EXERCISE →
Please write out only the lines from the line with "Главная (17, 143)" to the line with "پروژه های ما", inclusive, exactly as they stand below, without the pictures.

---+---

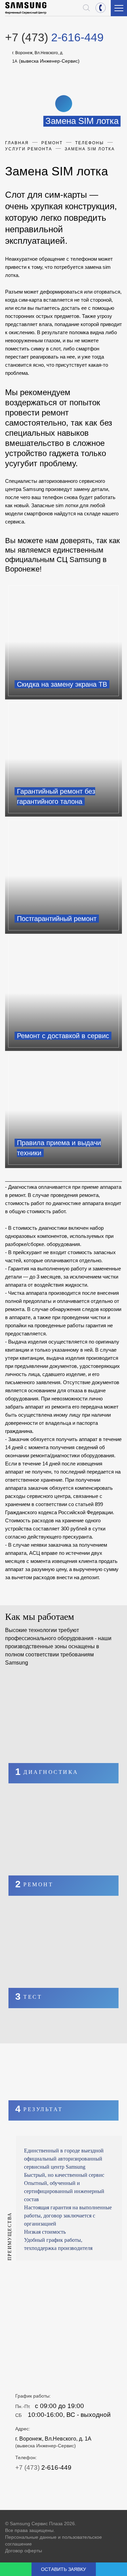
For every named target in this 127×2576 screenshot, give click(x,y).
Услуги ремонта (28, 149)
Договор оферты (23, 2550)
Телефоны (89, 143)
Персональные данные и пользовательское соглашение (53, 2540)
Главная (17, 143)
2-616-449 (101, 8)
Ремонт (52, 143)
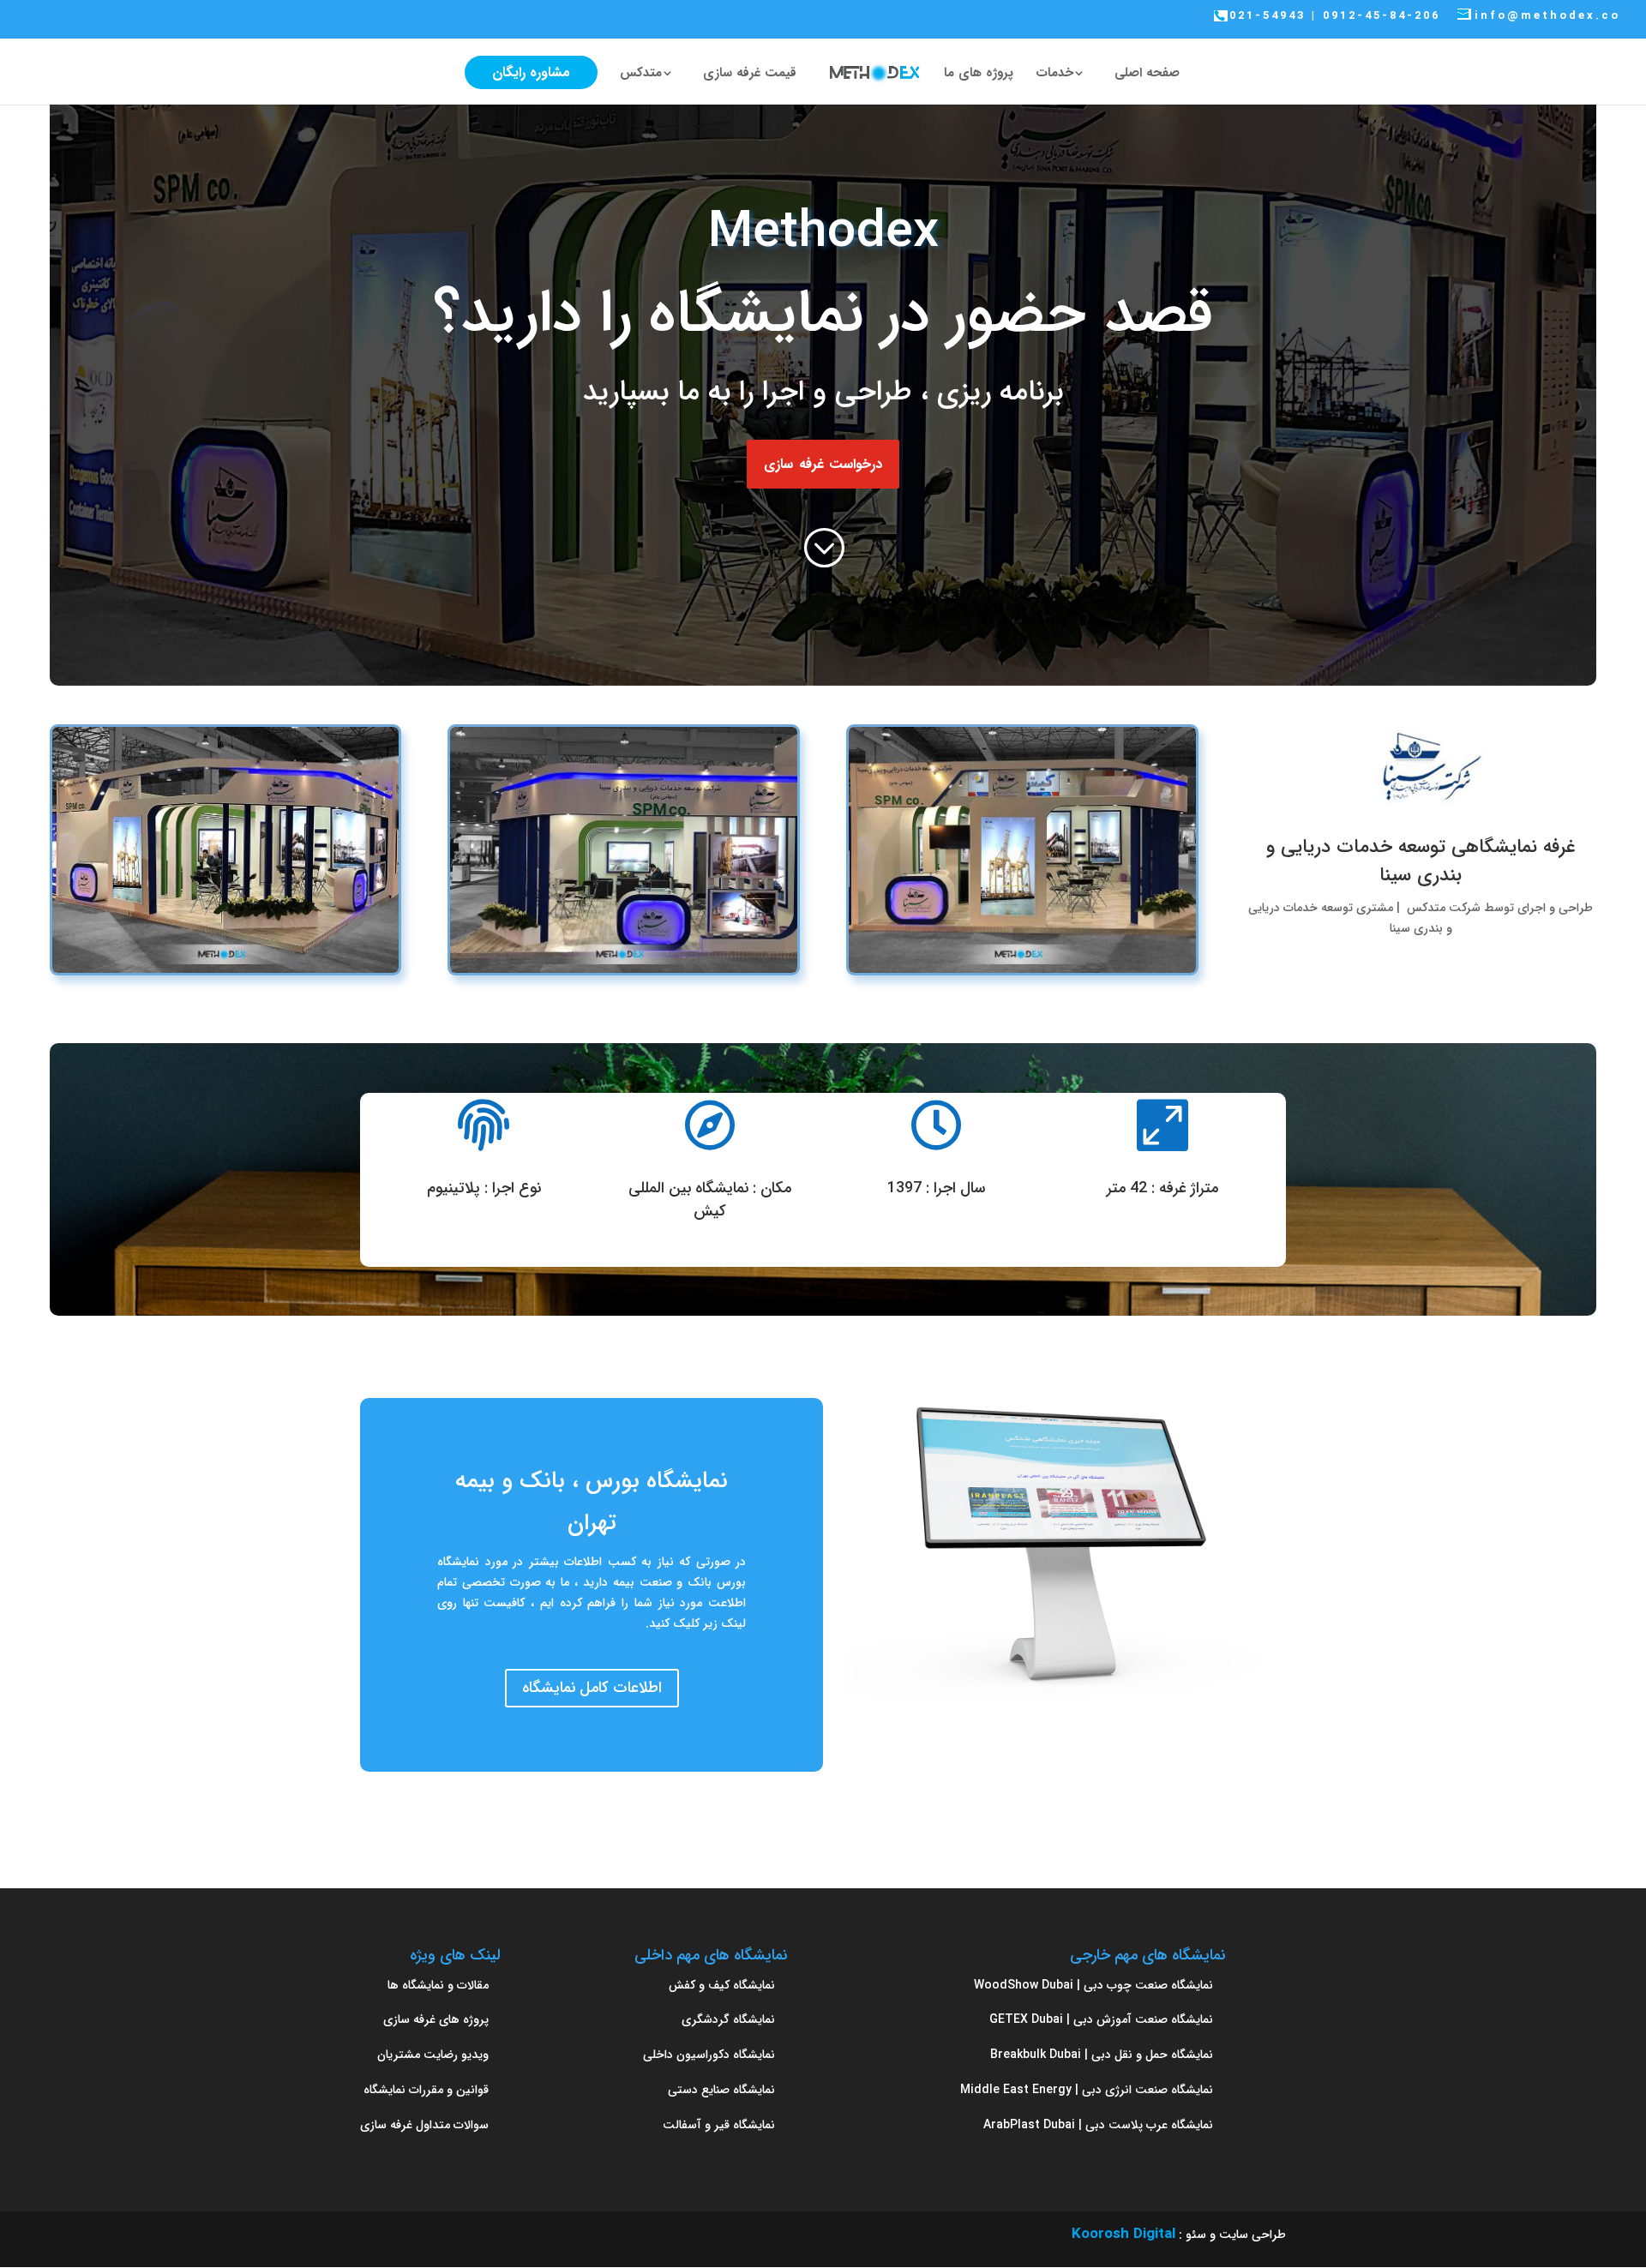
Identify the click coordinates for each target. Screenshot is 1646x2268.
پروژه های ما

---+---

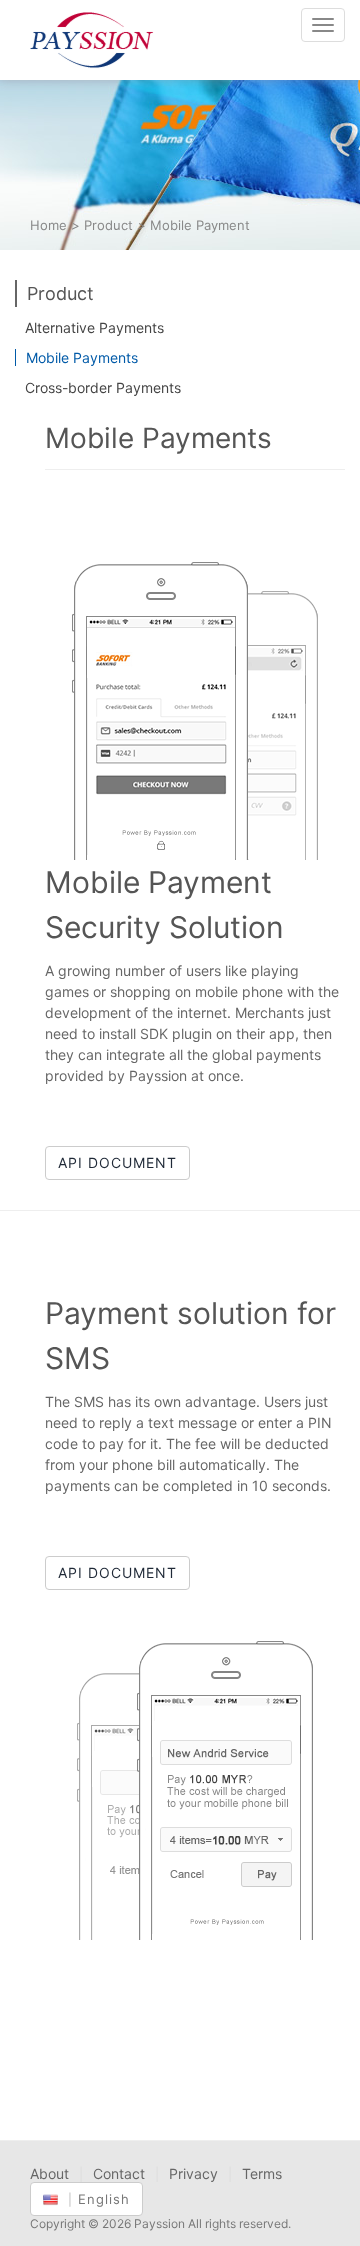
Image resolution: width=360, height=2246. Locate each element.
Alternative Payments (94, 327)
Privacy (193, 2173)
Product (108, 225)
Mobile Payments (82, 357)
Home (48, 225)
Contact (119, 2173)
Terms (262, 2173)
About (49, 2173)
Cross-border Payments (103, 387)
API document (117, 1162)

---+---

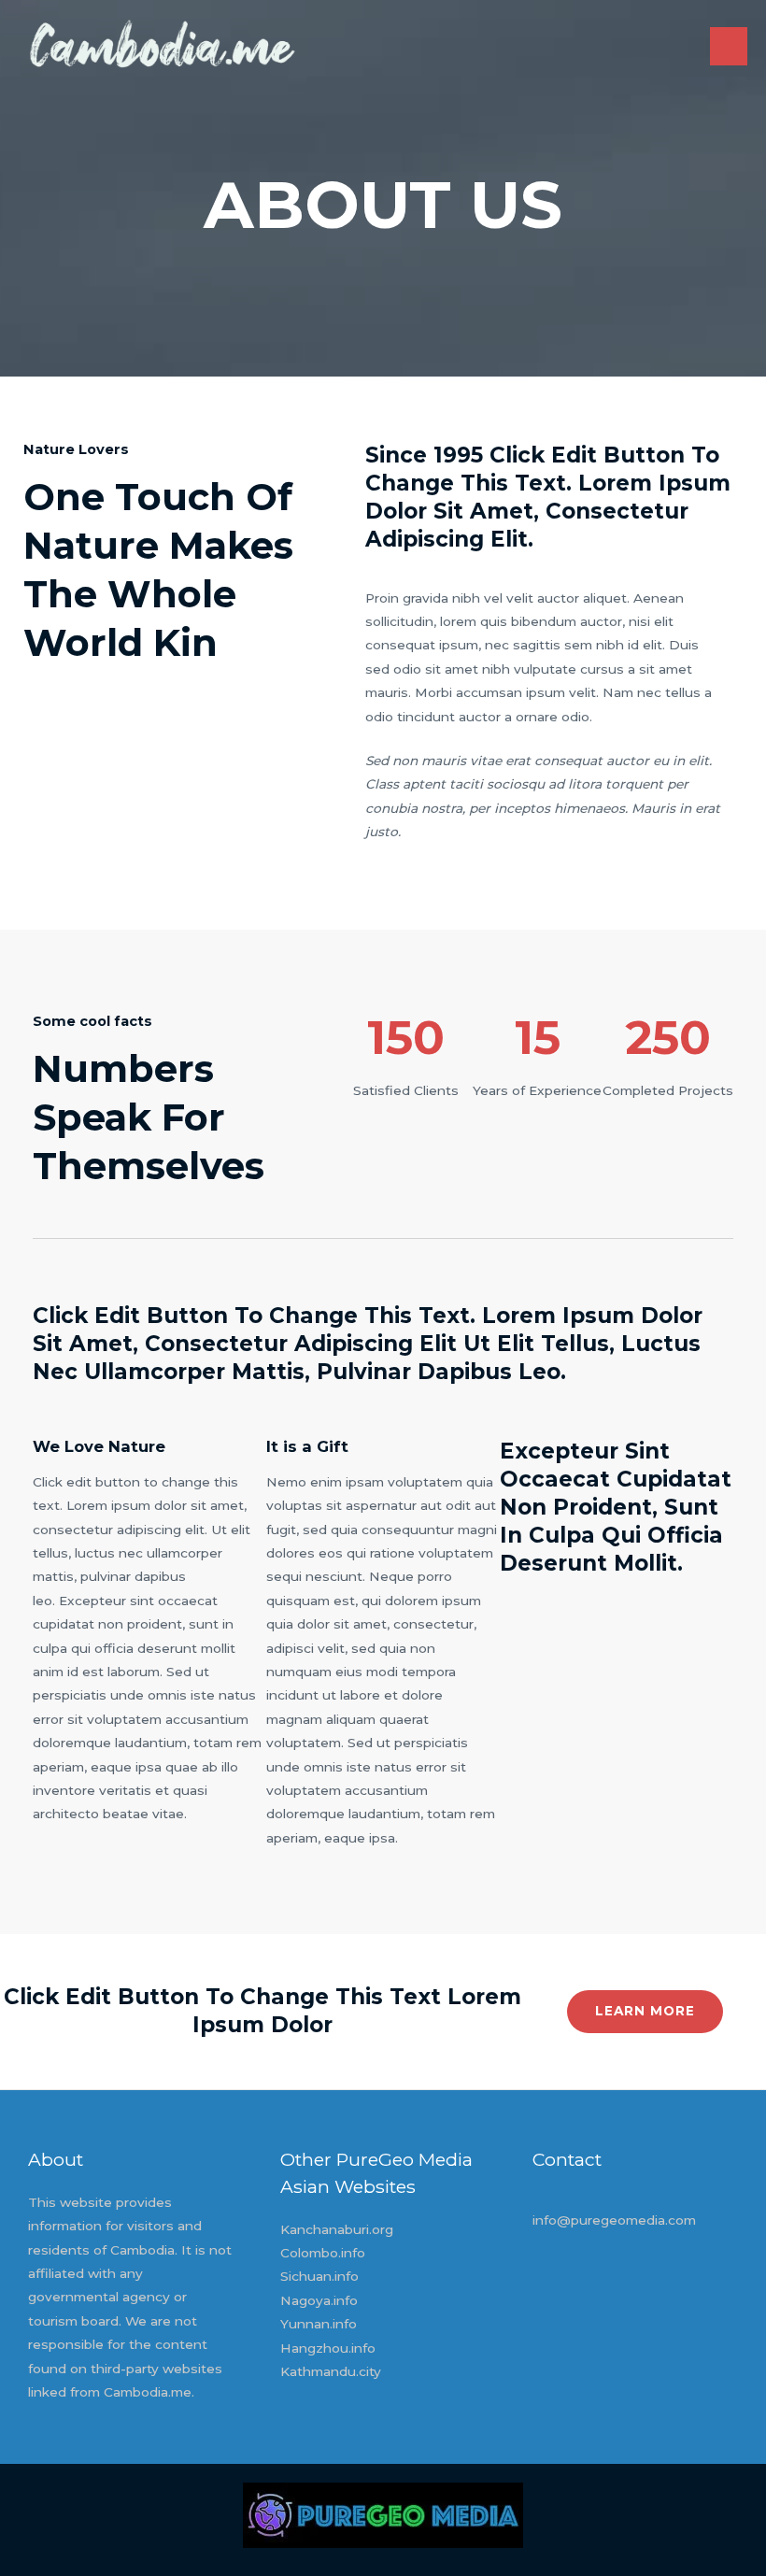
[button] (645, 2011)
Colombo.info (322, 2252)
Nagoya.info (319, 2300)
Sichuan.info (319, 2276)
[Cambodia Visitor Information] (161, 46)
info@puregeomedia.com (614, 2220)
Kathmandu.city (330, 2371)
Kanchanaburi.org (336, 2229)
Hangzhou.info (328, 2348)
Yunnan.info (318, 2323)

---+---

ANSWER BOX →
Главная (17, 143)
2-616-449 (101, 8)
Ремонт (52, 143)
Identify the click coordinates for each target. Screenshot is 1646x2268.
پروژه های ما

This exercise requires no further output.